世界の物流を悩ませる深刻なコンテナ不足 新型コロナ影響

Steve Parsons / PA via AP

 パンデミックを起因とする経済活動の制限は、物流にも大きな影響を及ぼしている。世界的な航空便の減少は、航空輸送費を上昇させた。海上輸送運賃も上昇を続けている。その理由は「世界的なコンテナ不足」にある。

◆航空貨物輸送費の上昇
 もとより、貨物輸送は、ルートや運ぶものの量にもよるが、空、陸、海の順に速く、値段もそれに比例して高くなるのが常識だ。たとえば、中国とヨーロッパ間は、航空輸送であれば5日で届くが、鉄道輸送だと最大で25日かかる(『RailFreight.com』10/22)。これが海上輸送だと、中国内陸部から港までの輸送日数も入れると2ヶ月近くかかる(JETRO)。『RailFreight.com』によると、10月の時点で、「Covid-19の発生により航空貨物サービスが著しく減少した」ため、航空貨物輸送の価格が上昇し、鉄道貨物輸送費と比べて4倍だった5トンの航空輸送費が10倍になった。それが理由というわけではないだろうが、日本通運は、中国―欧州間の鉄道貨物輸送を来年から倍増させると今秋発表した。

◆コンテナ不足の悪循環
 しかし、現在、物流業界で最も深刻なのは海上輸送におけるコンテナ不足である。とくにコンテナ不足に悩む中国は、その理由として「中国の輸出の急増と、コンテナが戻ってくるローテーション率の低さ」を挙げている(ザ・マリティム・エグゼキュティブ誌、12/29)。その理由をたどれば、やはりパンデミックに行き当たる。

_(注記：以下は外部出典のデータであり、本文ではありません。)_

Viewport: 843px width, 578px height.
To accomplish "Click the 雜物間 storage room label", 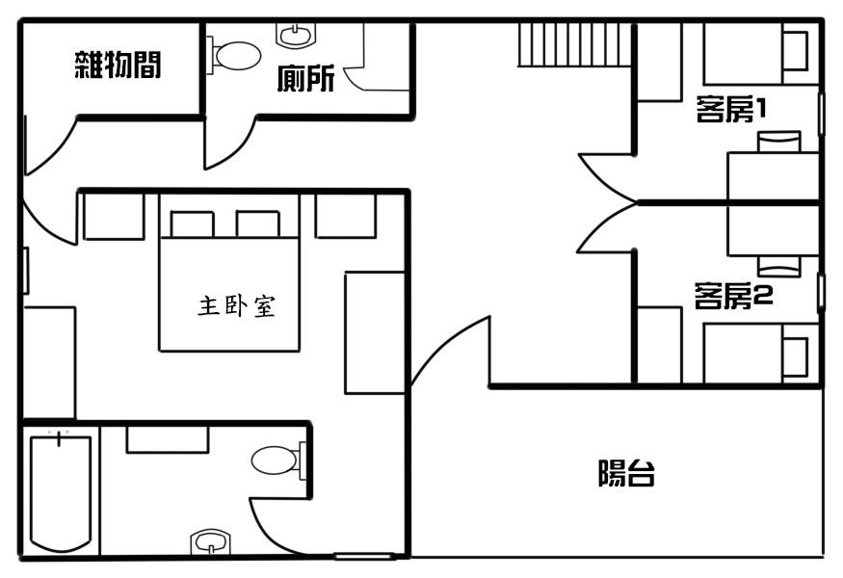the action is pyautogui.click(x=118, y=66).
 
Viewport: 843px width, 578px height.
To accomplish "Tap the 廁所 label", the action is pyautogui.click(x=306, y=78).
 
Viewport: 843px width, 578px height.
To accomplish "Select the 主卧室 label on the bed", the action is pyautogui.click(x=237, y=306).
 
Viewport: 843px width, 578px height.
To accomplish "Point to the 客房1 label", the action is pyautogui.click(x=730, y=109).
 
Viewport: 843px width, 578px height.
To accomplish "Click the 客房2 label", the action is pyautogui.click(x=733, y=296).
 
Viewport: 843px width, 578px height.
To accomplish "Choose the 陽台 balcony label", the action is pyautogui.click(x=626, y=473).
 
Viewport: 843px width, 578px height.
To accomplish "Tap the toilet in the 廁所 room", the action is pyautogui.click(x=234, y=55).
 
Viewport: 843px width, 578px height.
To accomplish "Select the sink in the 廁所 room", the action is pyautogui.click(x=295, y=35).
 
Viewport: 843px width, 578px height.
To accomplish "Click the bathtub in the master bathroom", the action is pyautogui.click(x=61, y=493).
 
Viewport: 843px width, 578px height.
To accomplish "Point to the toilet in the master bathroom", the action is pyautogui.click(x=278, y=460).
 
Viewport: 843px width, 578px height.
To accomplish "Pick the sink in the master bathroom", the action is pyautogui.click(x=211, y=541).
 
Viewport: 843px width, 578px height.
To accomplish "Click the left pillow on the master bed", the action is pyautogui.click(x=192, y=224).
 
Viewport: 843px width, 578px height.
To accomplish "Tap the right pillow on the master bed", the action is pyautogui.click(x=257, y=224).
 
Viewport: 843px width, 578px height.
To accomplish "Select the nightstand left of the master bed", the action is pyautogui.click(x=114, y=216).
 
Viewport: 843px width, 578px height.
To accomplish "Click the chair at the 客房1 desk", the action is pyautogui.click(x=779, y=142).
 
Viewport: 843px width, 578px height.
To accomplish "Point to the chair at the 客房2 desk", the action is pyautogui.click(x=779, y=266).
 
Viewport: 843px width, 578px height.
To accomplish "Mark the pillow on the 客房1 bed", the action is pyautogui.click(x=795, y=51).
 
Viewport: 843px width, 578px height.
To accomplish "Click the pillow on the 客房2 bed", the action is pyautogui.click(x=795, y=357).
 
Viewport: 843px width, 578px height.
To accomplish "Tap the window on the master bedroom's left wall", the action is pyautogui.click(x=25, y=271).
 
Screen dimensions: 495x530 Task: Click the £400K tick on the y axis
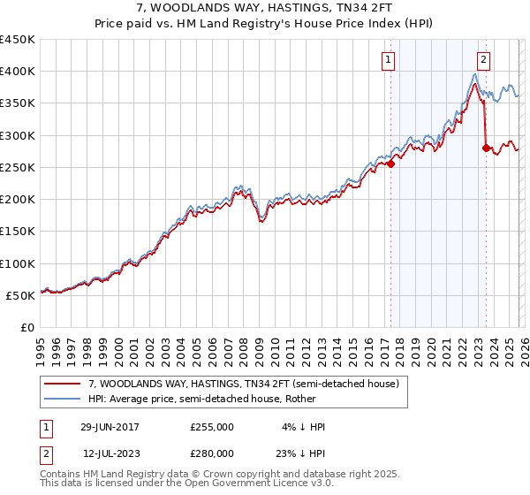[17, 72]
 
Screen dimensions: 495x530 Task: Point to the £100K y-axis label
[17, 263]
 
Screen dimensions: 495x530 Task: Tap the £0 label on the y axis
[26, 327]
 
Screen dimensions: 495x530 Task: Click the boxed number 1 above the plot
[389, 60]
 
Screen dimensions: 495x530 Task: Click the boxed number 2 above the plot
[484, 60]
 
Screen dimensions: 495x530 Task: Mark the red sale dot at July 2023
[486, 148]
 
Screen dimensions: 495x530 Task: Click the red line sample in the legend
[63, 384]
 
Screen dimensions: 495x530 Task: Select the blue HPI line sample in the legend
[63, 399]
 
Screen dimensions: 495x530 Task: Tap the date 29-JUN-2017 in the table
[110, 427]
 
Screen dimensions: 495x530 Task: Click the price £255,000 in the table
[211, 427]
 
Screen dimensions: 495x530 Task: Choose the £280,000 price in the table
[211, 453]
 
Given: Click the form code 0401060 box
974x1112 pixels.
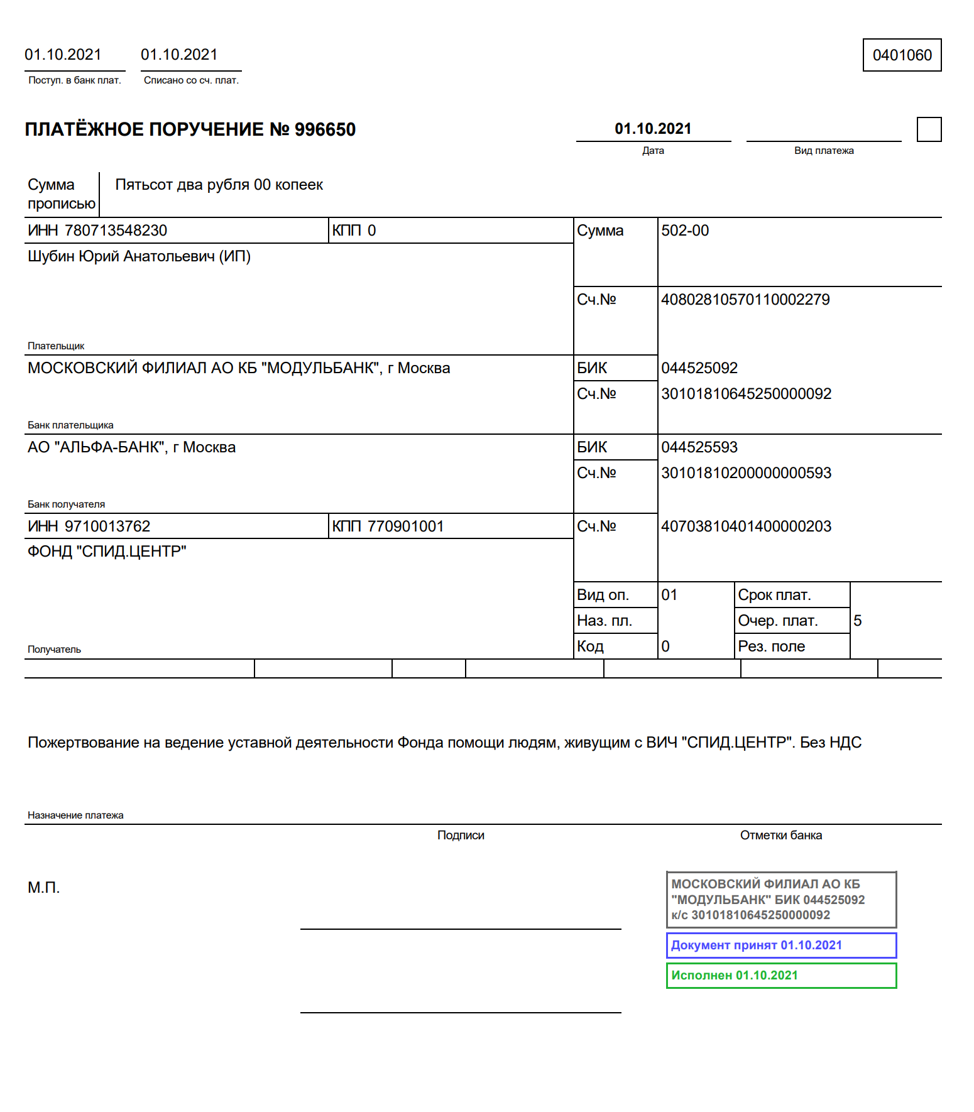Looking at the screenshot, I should click(x=902, y=55).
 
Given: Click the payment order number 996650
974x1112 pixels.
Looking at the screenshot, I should click(x=325, y=129).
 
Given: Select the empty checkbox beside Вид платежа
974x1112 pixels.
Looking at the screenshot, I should click(x=929, y=129).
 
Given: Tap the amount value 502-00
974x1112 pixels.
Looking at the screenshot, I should click(x=685, y=231).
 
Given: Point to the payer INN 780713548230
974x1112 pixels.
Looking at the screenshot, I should click(x=116, y=231).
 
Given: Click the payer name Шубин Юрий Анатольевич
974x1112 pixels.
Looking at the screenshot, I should click(x=139, y=256).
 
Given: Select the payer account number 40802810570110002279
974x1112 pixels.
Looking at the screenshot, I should click(x=745, y=300).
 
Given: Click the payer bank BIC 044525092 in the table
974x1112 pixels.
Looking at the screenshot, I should click(x=699, y=368).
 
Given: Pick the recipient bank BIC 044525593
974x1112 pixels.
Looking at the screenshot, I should click(x=699, y=447).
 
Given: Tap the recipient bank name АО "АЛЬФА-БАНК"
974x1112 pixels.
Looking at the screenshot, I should click(x=131, y=447).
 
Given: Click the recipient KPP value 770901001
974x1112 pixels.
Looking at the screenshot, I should click(x=405, y=526).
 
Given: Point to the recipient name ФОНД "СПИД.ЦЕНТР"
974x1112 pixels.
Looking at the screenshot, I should click(x=107, y=552).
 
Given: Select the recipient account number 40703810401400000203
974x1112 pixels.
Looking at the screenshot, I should click(x=746, y=526).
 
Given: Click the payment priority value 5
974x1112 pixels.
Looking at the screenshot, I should click(x=858, y=621).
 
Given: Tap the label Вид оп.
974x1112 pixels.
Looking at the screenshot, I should click(x=603, y=595).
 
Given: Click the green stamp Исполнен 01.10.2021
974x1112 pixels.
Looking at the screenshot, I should click(x=781, y=976).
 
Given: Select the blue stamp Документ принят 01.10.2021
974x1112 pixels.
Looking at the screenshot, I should click(x=781, y=946).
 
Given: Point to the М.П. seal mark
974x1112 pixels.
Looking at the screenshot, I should click(x=43, y=888).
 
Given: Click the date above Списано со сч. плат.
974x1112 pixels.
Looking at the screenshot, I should click(x=179, y=55).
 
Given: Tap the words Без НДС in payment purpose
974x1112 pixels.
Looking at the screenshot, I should click(x=830, y=743).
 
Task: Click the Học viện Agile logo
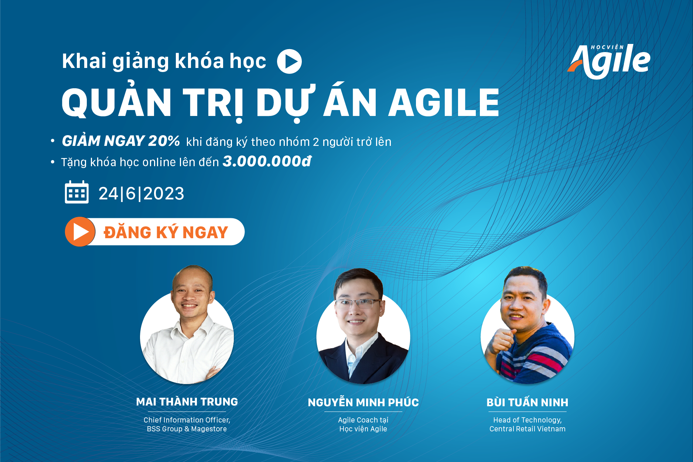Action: (609, 61)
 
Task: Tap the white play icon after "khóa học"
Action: (289, 61)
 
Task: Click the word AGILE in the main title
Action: (444, 103)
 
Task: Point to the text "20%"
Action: (164, 141)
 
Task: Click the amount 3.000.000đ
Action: (267, 161)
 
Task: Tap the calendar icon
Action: (77, 192)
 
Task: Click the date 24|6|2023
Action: (141, 194)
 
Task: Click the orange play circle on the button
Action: (80, 232)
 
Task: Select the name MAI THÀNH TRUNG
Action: (187, 401)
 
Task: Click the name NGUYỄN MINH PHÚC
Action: (363, 402)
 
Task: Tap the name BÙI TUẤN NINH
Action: (528, 402)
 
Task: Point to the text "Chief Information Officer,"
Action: (187, 420)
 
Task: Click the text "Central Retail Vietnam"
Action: (528, 429)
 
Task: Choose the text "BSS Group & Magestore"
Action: (187, 429)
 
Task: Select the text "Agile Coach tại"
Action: (363, 420)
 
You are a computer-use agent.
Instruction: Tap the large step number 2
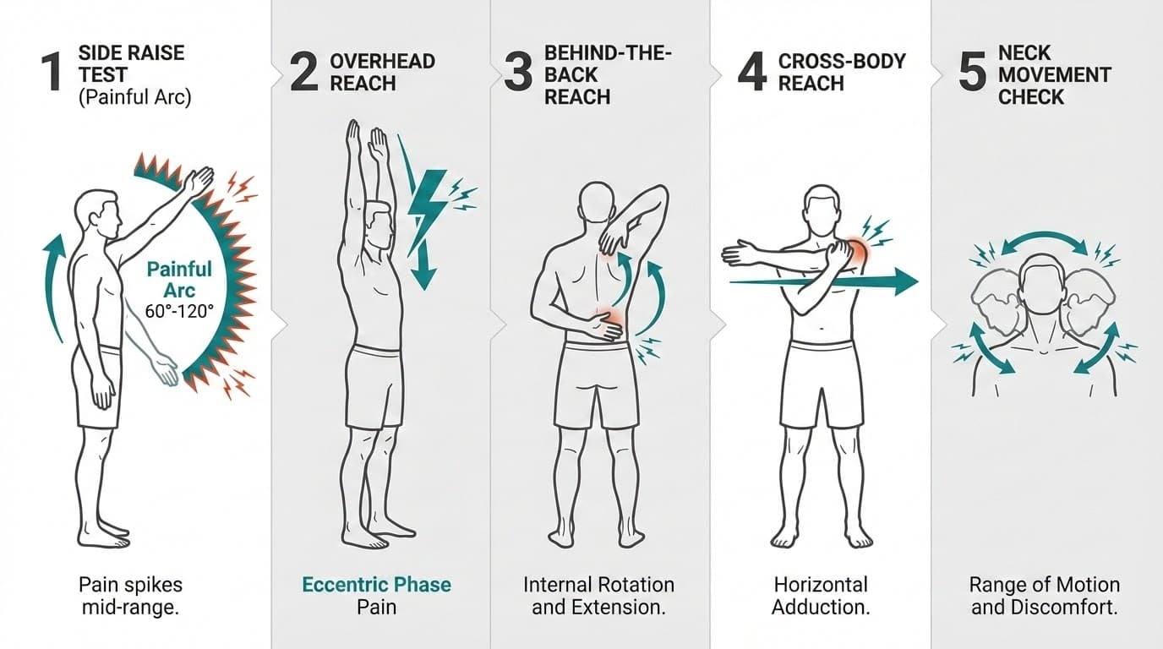303,72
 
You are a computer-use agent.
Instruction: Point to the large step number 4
752,72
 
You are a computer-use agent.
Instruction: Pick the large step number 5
972,72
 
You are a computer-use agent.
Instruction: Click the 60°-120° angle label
179,311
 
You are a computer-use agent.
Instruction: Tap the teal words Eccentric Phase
376,585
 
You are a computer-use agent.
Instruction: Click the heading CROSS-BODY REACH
841,72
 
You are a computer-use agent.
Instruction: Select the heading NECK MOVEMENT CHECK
1053,74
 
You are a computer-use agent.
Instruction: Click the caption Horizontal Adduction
820,596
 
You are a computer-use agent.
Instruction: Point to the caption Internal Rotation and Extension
598,596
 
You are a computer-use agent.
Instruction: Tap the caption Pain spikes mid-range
130,596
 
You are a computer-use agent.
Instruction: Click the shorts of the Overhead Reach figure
374,384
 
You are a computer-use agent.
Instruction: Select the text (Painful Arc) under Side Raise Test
134,97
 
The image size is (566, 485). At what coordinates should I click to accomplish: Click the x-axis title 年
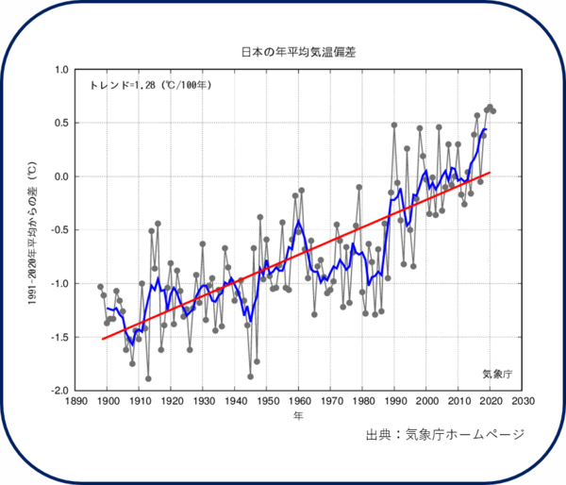coord(298,416)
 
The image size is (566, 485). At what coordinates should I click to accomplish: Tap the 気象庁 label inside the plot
coord(495,374)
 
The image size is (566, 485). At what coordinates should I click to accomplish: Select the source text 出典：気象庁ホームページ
coord(444,435)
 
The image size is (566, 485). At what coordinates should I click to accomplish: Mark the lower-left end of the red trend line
coord(102,339)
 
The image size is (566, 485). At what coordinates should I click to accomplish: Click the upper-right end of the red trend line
coord(491,173)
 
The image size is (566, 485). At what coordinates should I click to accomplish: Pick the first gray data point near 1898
coord(101,287)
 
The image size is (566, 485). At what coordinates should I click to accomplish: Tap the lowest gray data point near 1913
coord(148,378)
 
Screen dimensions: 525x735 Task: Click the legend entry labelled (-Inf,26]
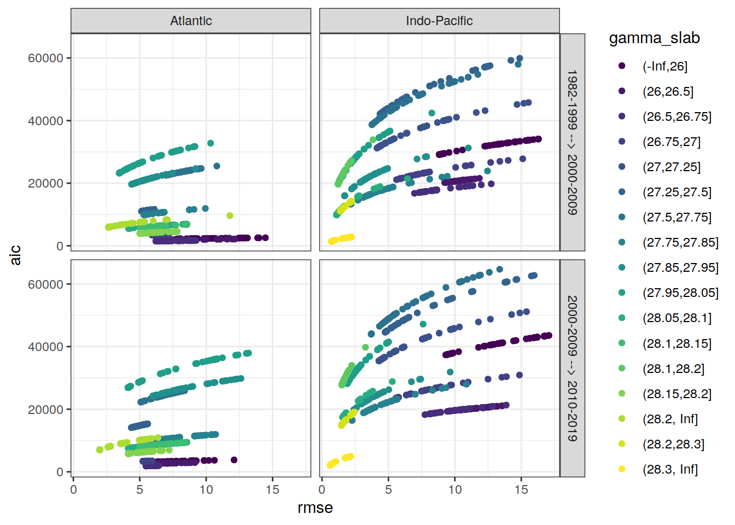click(664, 66)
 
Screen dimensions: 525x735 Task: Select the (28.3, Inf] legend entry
click(670, 469)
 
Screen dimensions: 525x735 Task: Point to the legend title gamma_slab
click(654, 38)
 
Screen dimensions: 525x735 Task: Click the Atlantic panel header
click(191, 21)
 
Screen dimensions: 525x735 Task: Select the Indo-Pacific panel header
click(439, 21)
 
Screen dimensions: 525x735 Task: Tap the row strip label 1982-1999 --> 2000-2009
click(572, 142)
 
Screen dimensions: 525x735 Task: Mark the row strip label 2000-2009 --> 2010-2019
click(572, 368)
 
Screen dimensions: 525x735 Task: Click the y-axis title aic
click(16, 255)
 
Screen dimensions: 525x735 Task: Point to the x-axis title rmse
click(315, 508)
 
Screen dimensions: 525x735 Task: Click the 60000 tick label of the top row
click(45, 58)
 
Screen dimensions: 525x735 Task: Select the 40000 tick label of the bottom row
click(45, 347)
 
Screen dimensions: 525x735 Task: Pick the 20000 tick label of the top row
click(45, 184)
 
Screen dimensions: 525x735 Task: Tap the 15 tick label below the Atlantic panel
click(272, 490)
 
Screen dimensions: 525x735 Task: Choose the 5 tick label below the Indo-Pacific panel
click(388, 490)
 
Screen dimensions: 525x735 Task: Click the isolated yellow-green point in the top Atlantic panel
click(230, 215)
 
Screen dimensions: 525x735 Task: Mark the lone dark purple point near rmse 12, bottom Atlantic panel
click(234, 460)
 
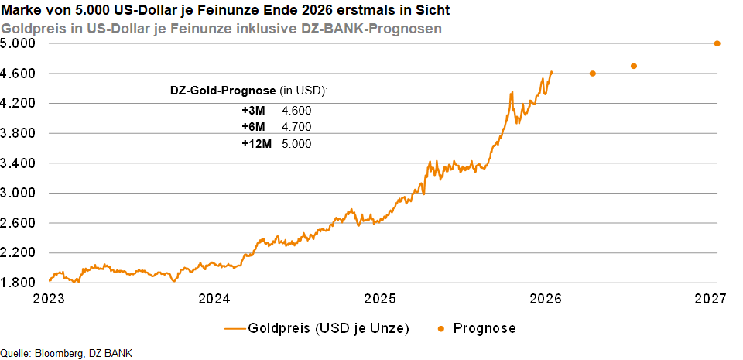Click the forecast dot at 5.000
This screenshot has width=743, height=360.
point(717,43)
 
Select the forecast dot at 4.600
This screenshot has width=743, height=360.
point(593,74)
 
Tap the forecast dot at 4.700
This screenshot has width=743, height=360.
point(634,66)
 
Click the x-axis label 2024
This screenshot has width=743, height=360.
point(214,299)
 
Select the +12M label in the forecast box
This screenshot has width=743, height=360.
point(256,144)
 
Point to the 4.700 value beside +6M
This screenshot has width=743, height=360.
point(296,127)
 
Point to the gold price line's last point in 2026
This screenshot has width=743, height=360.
point(551,71)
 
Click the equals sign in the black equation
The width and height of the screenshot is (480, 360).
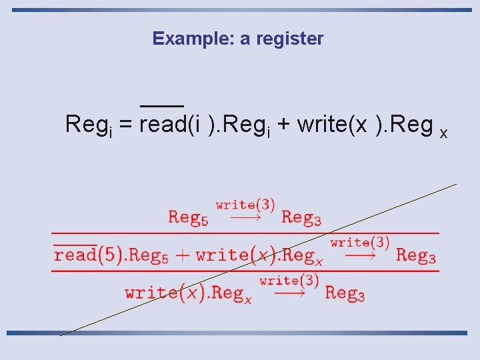click(125, 125)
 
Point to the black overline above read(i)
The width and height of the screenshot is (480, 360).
click(162, 106)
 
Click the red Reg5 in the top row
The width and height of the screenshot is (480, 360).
click(188, 217)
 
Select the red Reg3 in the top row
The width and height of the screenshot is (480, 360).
click(301, 217)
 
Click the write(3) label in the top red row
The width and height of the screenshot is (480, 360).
click(245, 205)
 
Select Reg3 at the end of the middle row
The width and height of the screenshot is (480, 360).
click(416, 255)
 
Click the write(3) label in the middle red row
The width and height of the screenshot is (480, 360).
click(359, 243)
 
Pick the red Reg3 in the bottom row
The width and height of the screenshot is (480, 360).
click(345, 293)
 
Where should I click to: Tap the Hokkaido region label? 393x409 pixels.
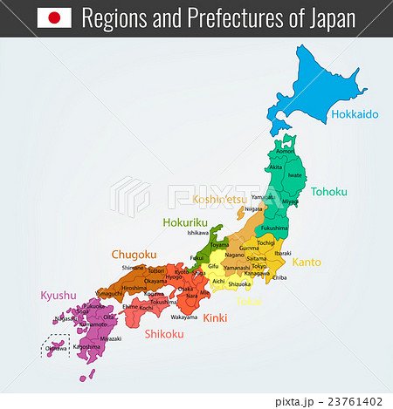(354, 114)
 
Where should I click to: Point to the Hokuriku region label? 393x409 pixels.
(186, 222)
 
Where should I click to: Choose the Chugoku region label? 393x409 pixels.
(134, 254)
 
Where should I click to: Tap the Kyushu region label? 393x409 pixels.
(59, 296)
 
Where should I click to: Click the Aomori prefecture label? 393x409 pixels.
(286, 151)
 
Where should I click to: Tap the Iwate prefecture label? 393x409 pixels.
(295, 174)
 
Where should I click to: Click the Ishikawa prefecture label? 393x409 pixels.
(198, 233)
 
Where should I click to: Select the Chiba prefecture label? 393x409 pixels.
(280, 277)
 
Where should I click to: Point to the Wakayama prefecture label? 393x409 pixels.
(183, 317)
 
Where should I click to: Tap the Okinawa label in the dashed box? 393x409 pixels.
(55, 348)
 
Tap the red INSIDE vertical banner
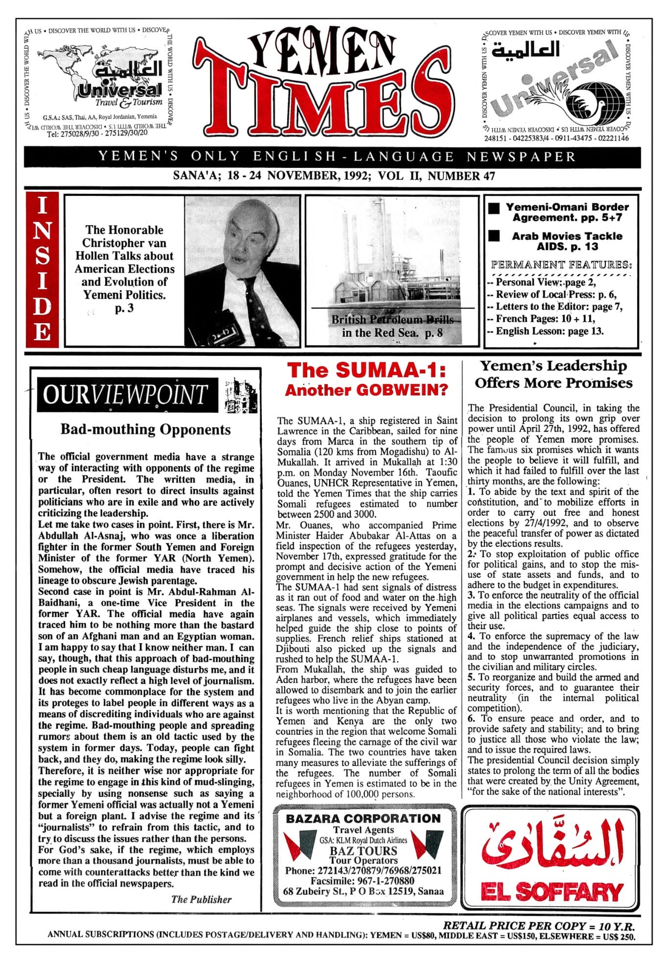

9月の時点ですでにコンテナ不足に言及している国際貿易コンサルタント、アクト・アンテルナシオナルは、「制限解除以来、中国からの輸出が急増し、コンテナ不足を引き起こしている」と述べる。確かに、中国は世界に先駆け経済活動を再開した国だ。ローテーションの低さもまた新型コロナが原因だ。国際物流会社Qualit Air&Sea社によれば、「(世界各地の)ロックダウンは商品の流通に影響を与え」、北米や欧州に貨物を運んだコンテナがそのままデポ(保管所)に留まる事態が頻発した。実際、物流業界の情報サイト『ザ・ロードスター』は、空のコンテナがデポに留まる時間は、現在世界平均で45日間ものの長さだというドイツ企業フラウンホーファーCML社とコンテナーxチェンジ社の調査を紹介している。